[Screenshot grounding data]

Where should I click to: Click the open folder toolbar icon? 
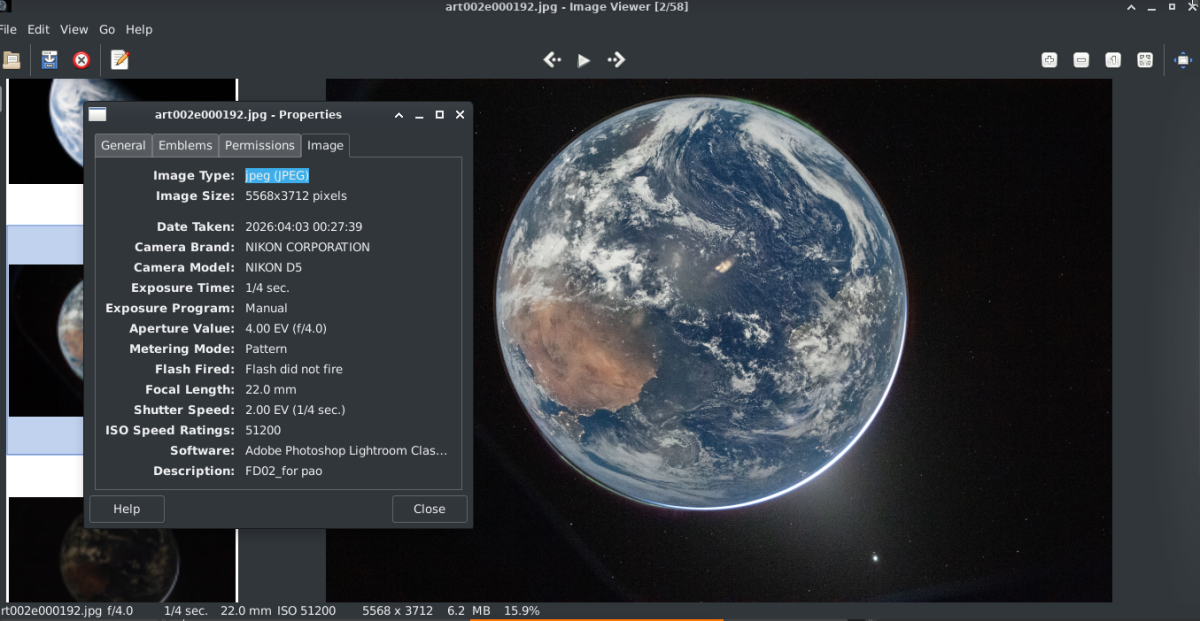click(10, 60)
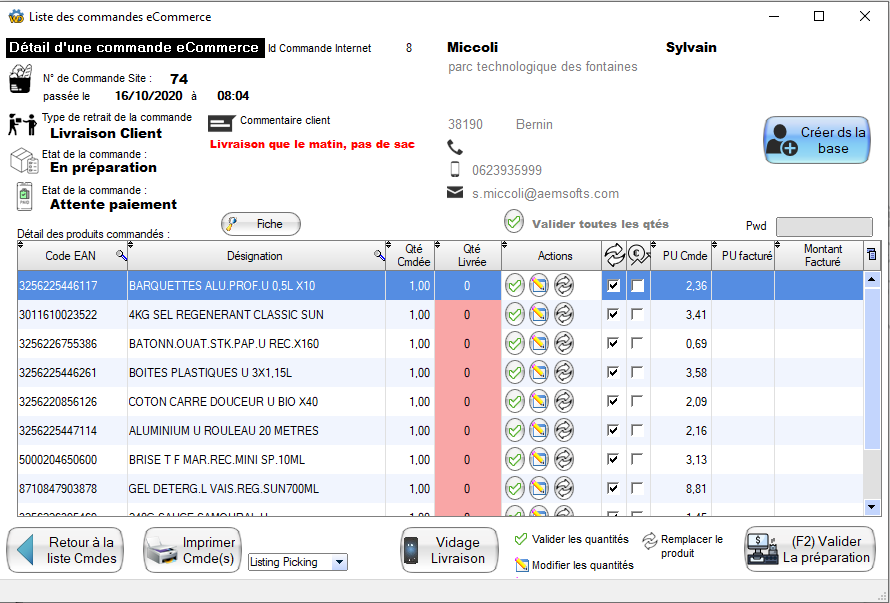This screenshot has height=603, width=890.
Task: Click the green validate icon on the BARQUETTES row
Action: [x=514, y=285]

Work required: Every line of the records above must reappear exactly, though the pictures must not.

Completed exercise:
Where should I click to: Click the open folder toolbar icon? 
click(10, 60)
This screenshot has height=603, width=890.
Task: Click the green validate icon on the BARQUETTES row
Action: [x=514, y=285]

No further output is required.